By Tarana Emmanuel Jun. 16, 2019
Even before I became a 23-year-old self-identifying feminist, my dad had already defined masculinity for me in ways that the world needed to realise and understand, through actions like helping my mother with housework, and expressions of emotion, including tears.
Istill clearly remember that lazy Sunday afternoon — Kishore Kumar songs were playing on our music system and the aroma of my mom’s homemade chicken biryani had wafted from the kitchen and filled our entire house. As a 10-year-old, I was lurking around the kitchen to get a bite of the biryani before everyone else, when my dad walked in and sat down on the dining table. On any other Sunday, he would be seen humming songs happily or playfully helping my mom with housekeeping chores, but today he seemed low-spirited, dejected, and lost.
My mom, who could read his mind in a matter of seconds, sat down next to him and asked him what was wrong. What followed was, I saw my dad weeping and sobbing for the next one hour. He held onto my mom as if his life depended on it and just cried. For all of you wondering what earth-shattering thing would have happened for a 45-year-old grown man to cry like that in front of his 10-year-old daughter and wife — he was crying because he was missing his departed father (my grandfather) a lot on that particular day.
That was my first memory as a child of seeing my dad cry. From then on, I would see him cry and be vulnerable on several occasions, every time he felt heartbroken and couldn’t contain it. Later in life, when I would see elaborate ads and media campaigns proclaiming “Men don’t cry”, I would realise that through his actions and expressions, my dad had already defined masculinity for me in ways that the world needed to realise and understand.
As a 23-year-old, I don’t just identify myself as a feminist but I am also actively involved with organisations working for women’s rights and empowerment. But that’s today.

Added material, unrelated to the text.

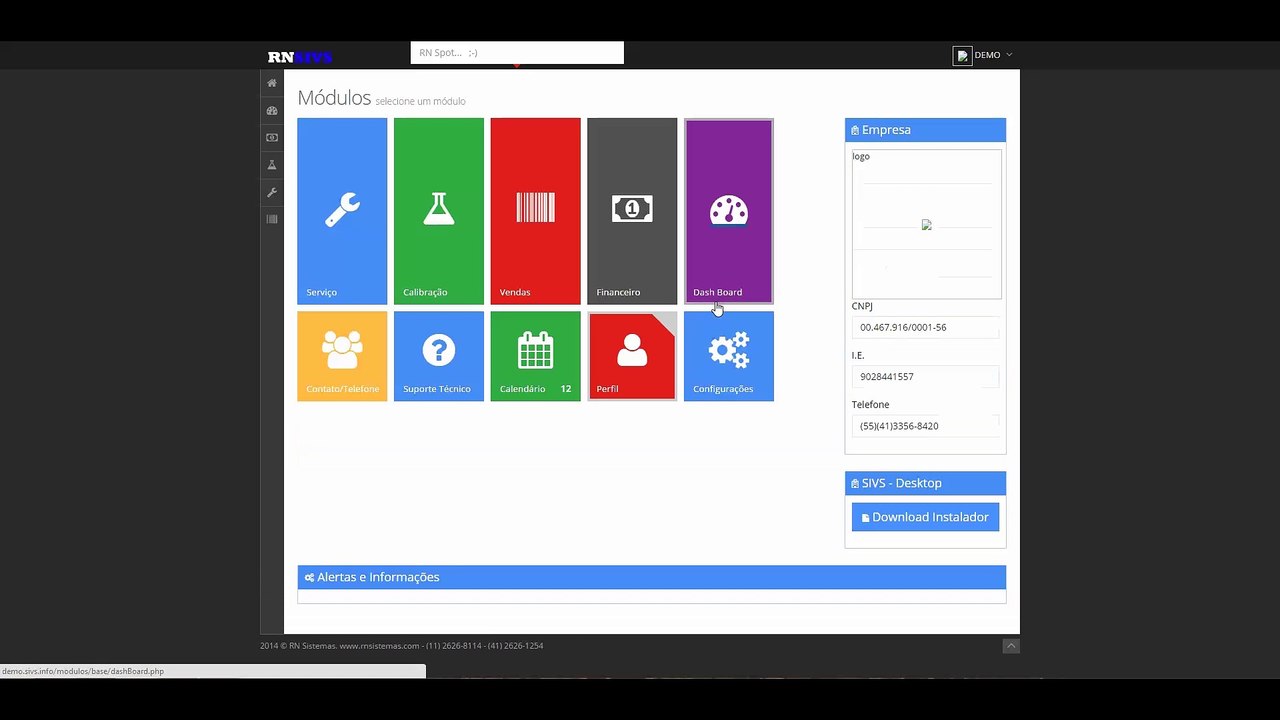Viewport: 1280px width, 720px height.
Task: Open the Dash Board gauge tile
Action: pyautogui.click(x=729, y=211)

In the past, as a teenager, there was a time when I had no understanding of what feminism meant, or what the nuances of gender-based discrimination were.
And in those days, knowingly or unknowingly, my father was my first teacher in all things involving equality and feminism.
Growing up, not once did my parents let me and my brother believe that household chores were my mother’s responsibly because she was the woman of the house.
If my mom cooked and laid the table for us, my dad would clear it and wash the dishes. If my mom walked around in sabji mandis bargaining and buying vegetables and fruits, my dad’s footsteps followed hers, carrying a bag full of everything she had bought. My father couldn’t cook, but I would see him compensate for not being able to do so by doing every little household chore that he could lay his eyes on — right from filling water bottles to picking up dried clothes. Growing up, not once did my parents let me and my brother believe that household chores were my mother’s responsibly because she was the woman of the house. The importance and necessity of division of labour at homes was a lesson I picked up early on.
While my parents’ coequal relationship became the foundation of my understanding of feminism, the way my father treated me built up on it. Never was I denied anything because of my gender. In fact, my gender was not even considered as an eligible factor in the decisions that we took or the conversations that we had. I was taught to follow my dreams, speak my mind, stand up for myself, be independent and unafraid of anyone or anything. And so was my brother. Tips, advice, and suggestions on how to lead our lives were never tweaked for my brother and I based on our gender.
After my board exams when my mom insisted I learn cooking, because “ladki ko toh aana chahiye”, my father took me to car driving lessons. When sending your 17-year-old daughter from a small town to a big city for college was seen by his peers as a wrong and bold choice for a father, he shut them up by saying how proud he was of me. While everyone we knew advised him against a job that I wanted to take up in the so-called “Rape Capital” of the country, he told me to be brave, to be strong, and to go live my dream.
My father defined the foundations of feminism for me in an age when he neither knew what it meant, nor was it much spoken about. And as someone who passionately feels about women’s freedom and equality as an adult, I am grateful that the seeds were planted in my childhood.
However, the thing I am most grateful about is that my father led by example. He didn’t just tell me what to do – he showed me how to.
Tarana is a media professional working in the development sector. She has previously worked with media organizations like Indian Express and Newslaundry. When not obsessing over women's rights and food, she enjoys watching films.